Na mitologia grega, acredita-se que a oliveira, árvore que dá origem às azeitonas, foi criada durante uma disputa entre Atena, deusa grega da sabedoria, e Poseidon, o deus dos mares. Ao vencer, Atena teria presenteado a humanidade com o fruto, que representa paz, sabedoria, prosperidade, esperança e união entre os povos. A presença feminina está ligada à origem da iguaria por conta dessa história, mas as mulheres do século 21 fazem questão de honrar a narrativa com suas conquistas e avanços no mercado do azeite. 

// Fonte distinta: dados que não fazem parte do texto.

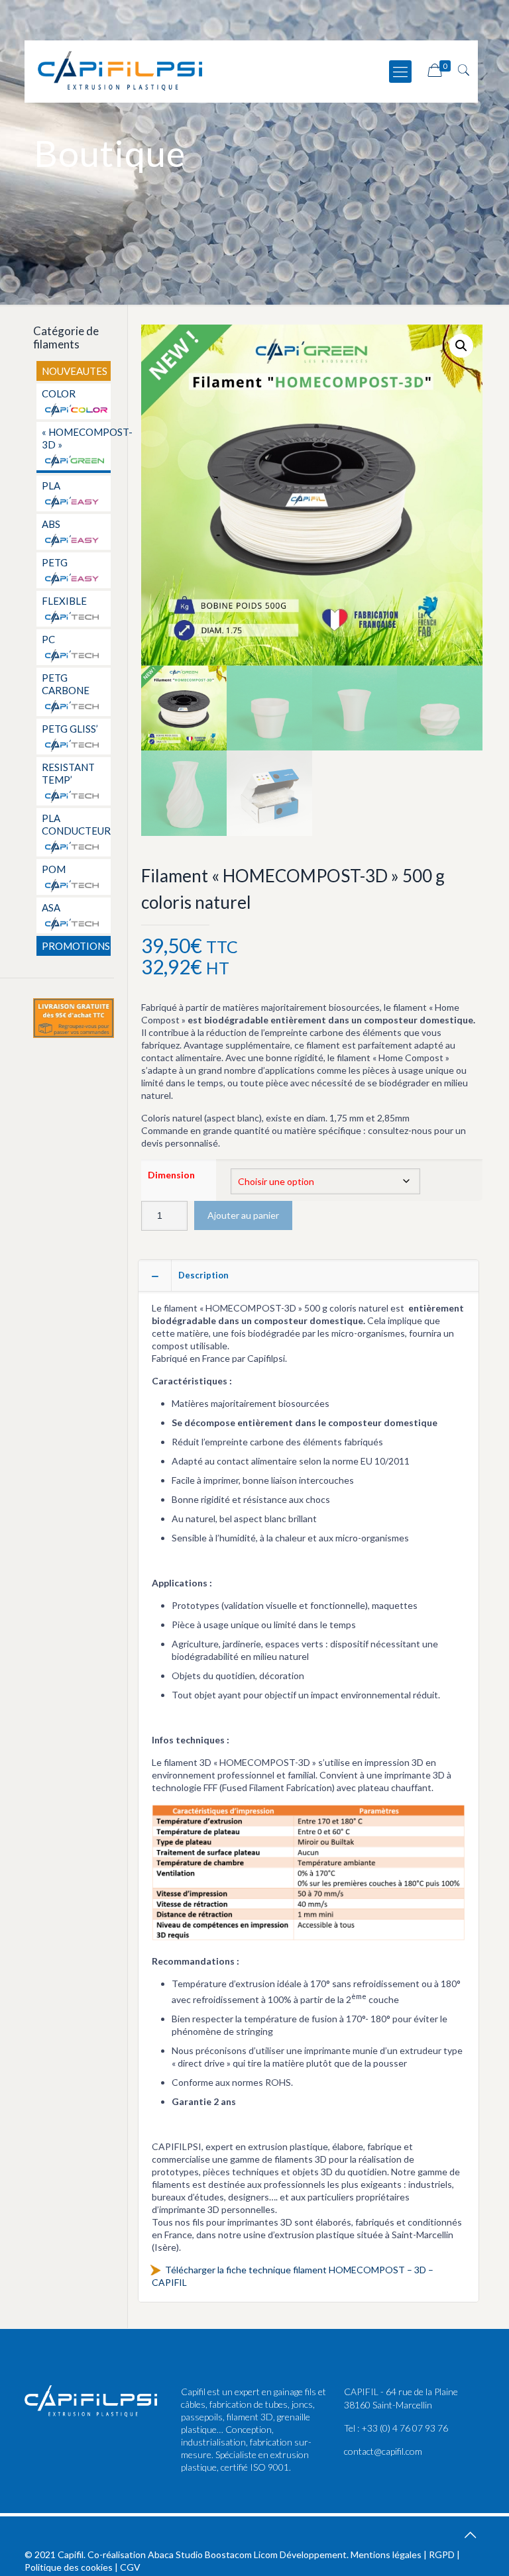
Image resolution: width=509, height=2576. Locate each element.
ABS (51, 524)
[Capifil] (120, 70)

Seja por uma aproximação natural com o tema ou por pura coincidência do destino, nos últimos anos as mulheres têm ganhado cada vez mais destaque com suas produções. O movimento é tão forte que, em 2020, em meio à pandemia de Covid-19, a sommelière e empresária norte-americana Jill Myers decidiu criar o grupo Women in Olive Oil (WIOO), que reúne cerca de 2 mil participantes de mais de 40 países que impactam, de alguma forma, a indústria mundial de azeite – seja como chef ou como agricultora. Carla Borriello, criadora do Azeite Borriello, é uma das dez brasileiras que fazem parte do coletivo.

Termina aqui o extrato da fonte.